Many businesses have impacts on the environment through the natural resources they use and the pollution they may produce. At the same time businesses depend on ecosystem goods and services for their continued operations and long-term sustainability. These goods and services are the products of healthy biodiversity and ecosystems.
The raw materials required by many businesses (e.g. water, timber, rubber, agricultural crops) are produced by the functioning of ecosystems, or ecosystem services. For example, crops rely on healthy soils which are produced by the breakdown of plant and animal matter by organisms, and on water which is generated and regulated by intact forests. Many crops require services such as insect pollination to reproduce. These critical ecosystem services are all underpinned by biodiversity.

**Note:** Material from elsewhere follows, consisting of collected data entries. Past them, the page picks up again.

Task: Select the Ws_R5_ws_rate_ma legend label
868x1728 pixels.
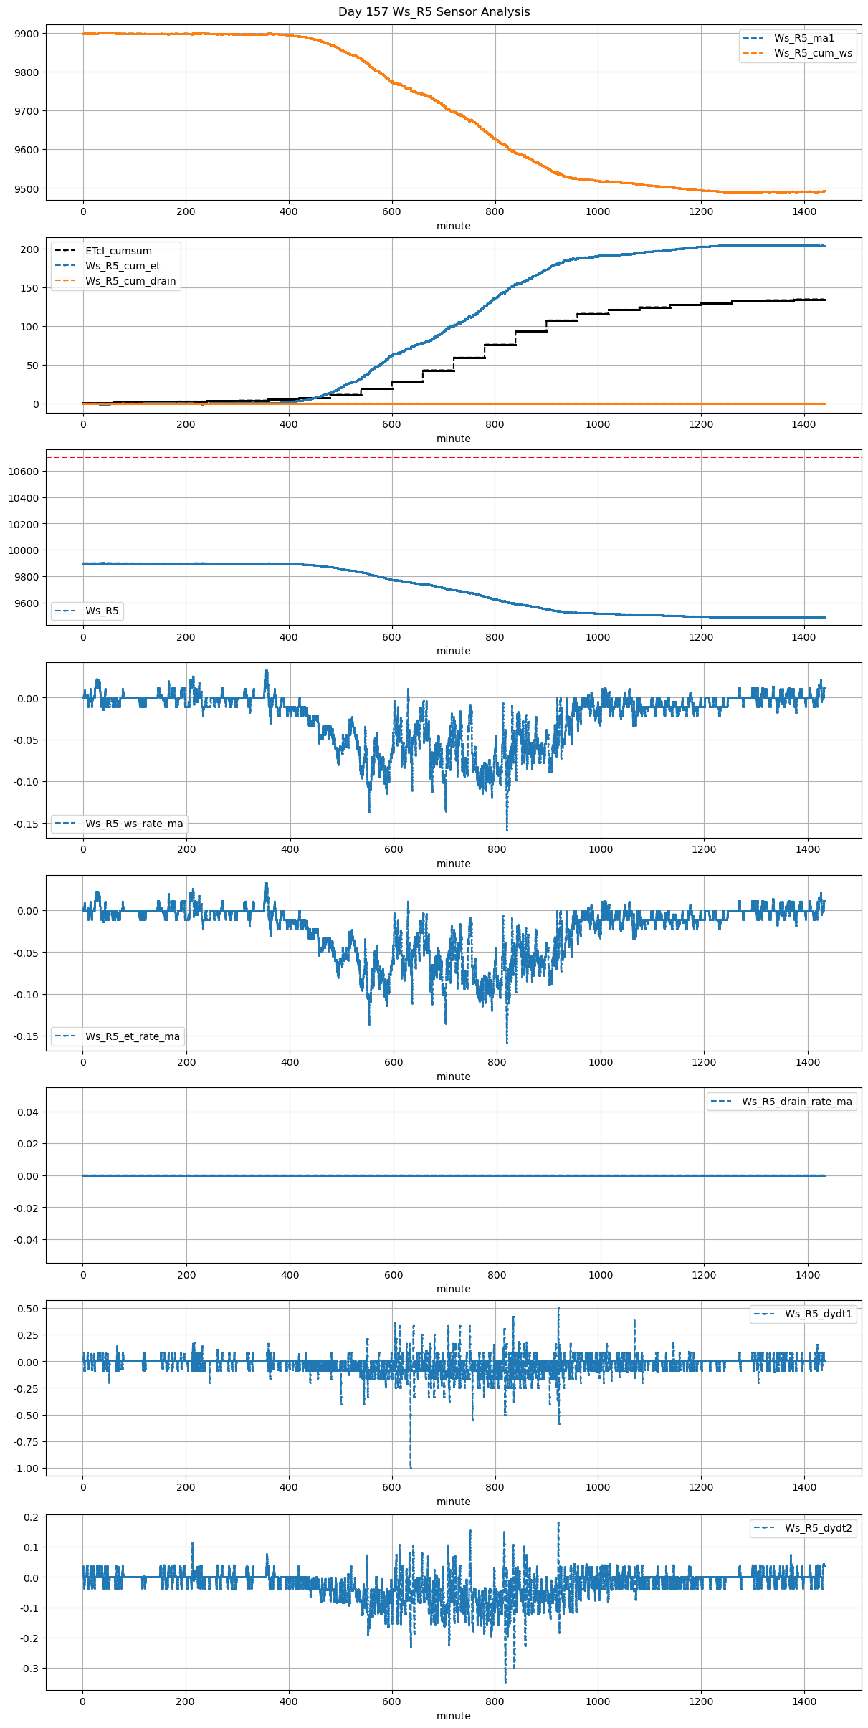Action: pos(134,824)
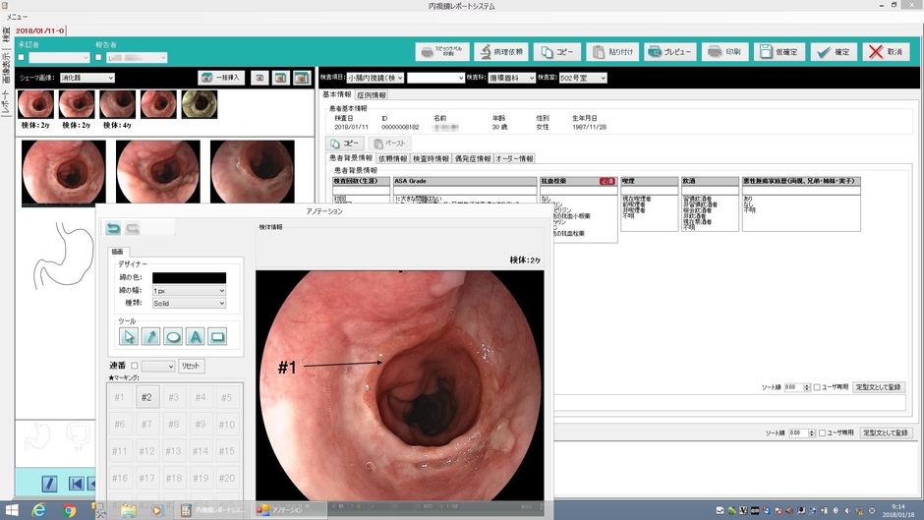Click the black 線の色 color swatch
Image resolution: width=924 pixels, height=520 pixels.
pos(189,278)
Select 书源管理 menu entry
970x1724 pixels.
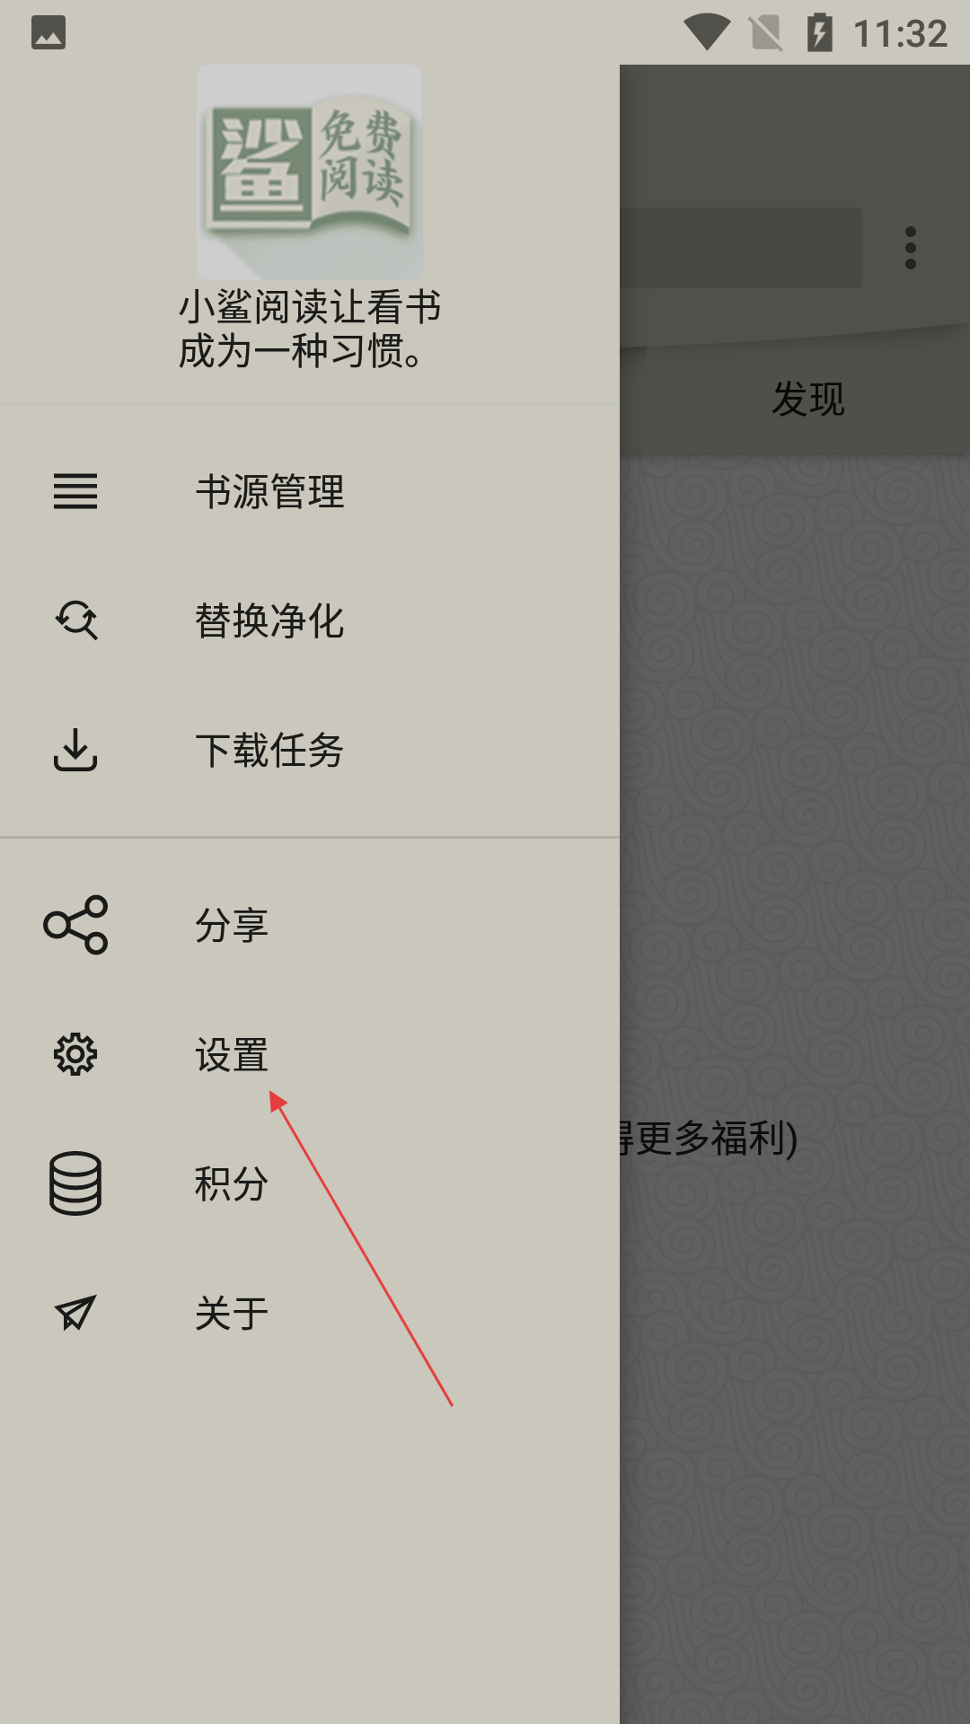click(x=310, y=491)
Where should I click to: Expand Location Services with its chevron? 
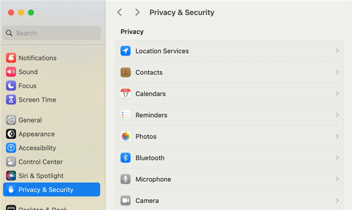tap(337, 51)
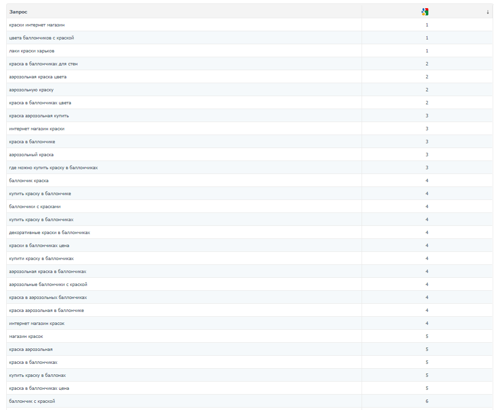
Task: Click position value 1 for 'лаки краски харьков'
Action: tap(427, 51)
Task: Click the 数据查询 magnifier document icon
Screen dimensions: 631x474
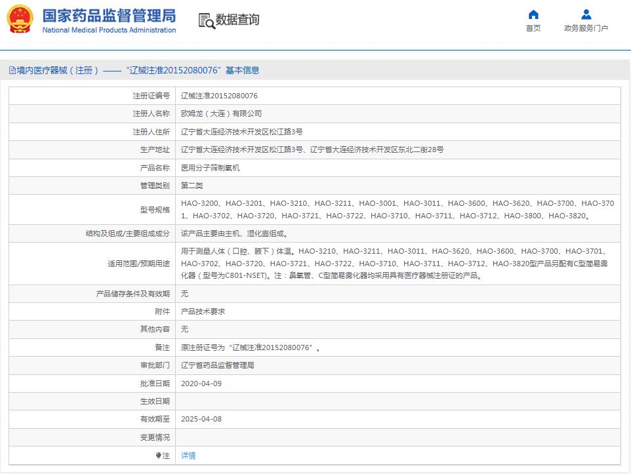Action: click(206, 20)
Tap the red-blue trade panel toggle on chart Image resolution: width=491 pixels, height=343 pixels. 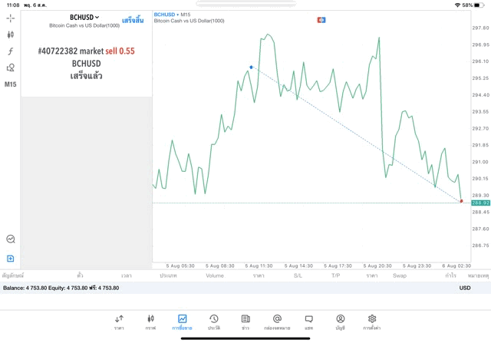click(321, 20)
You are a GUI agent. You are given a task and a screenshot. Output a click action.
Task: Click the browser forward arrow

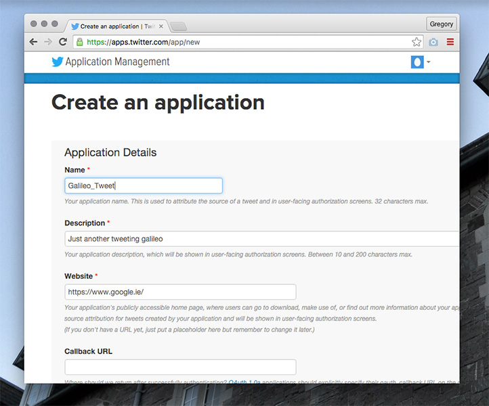coord(48,42)
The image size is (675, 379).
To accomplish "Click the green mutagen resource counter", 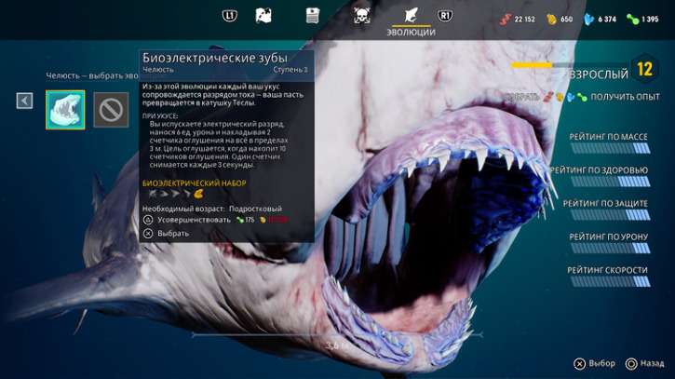I will point(642,19).
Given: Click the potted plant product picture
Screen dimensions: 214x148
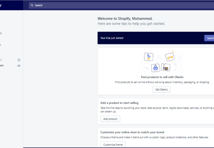Looking at the screenshot, I should [x=149, y=57].
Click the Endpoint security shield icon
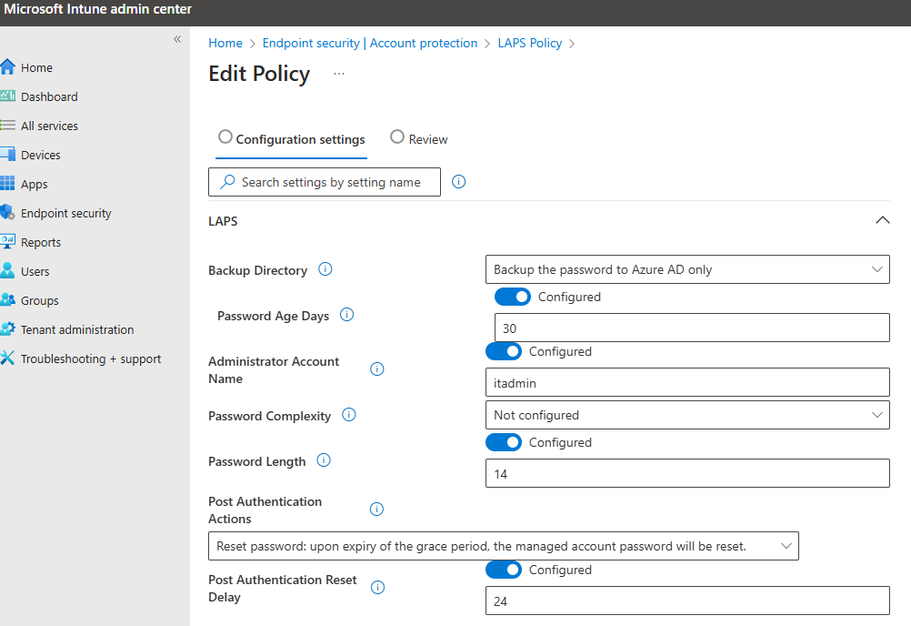The height and width of the screenshot is (626, 911). (x=8, y=213)
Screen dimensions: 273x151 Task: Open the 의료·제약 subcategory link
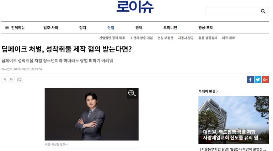coord(228,38)
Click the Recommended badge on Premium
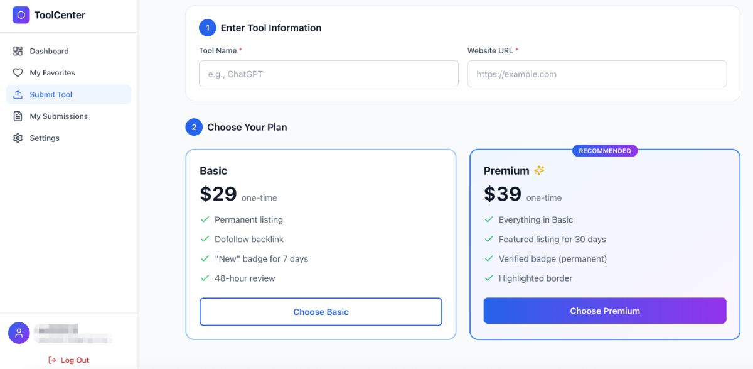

Yet the environmental footprint of many business operations threatens the services on which they depend. This represents potentially significant business risk to reputation, operational sustainability and legal compliance. The expansion of agricultural lands at the cost of tropical forests, for example, can lead to significant alterations in the quantity and pattern of rainfall that crops (and people and wildlife) depend on. In contrast, appropriate management of farms and farming landscapes opens opportunities for increased market access, access to investment and security of supply.
Biodiversity and ecosystem services (or BES) are inseparable and BROA uses the term biodiversity to refer to both.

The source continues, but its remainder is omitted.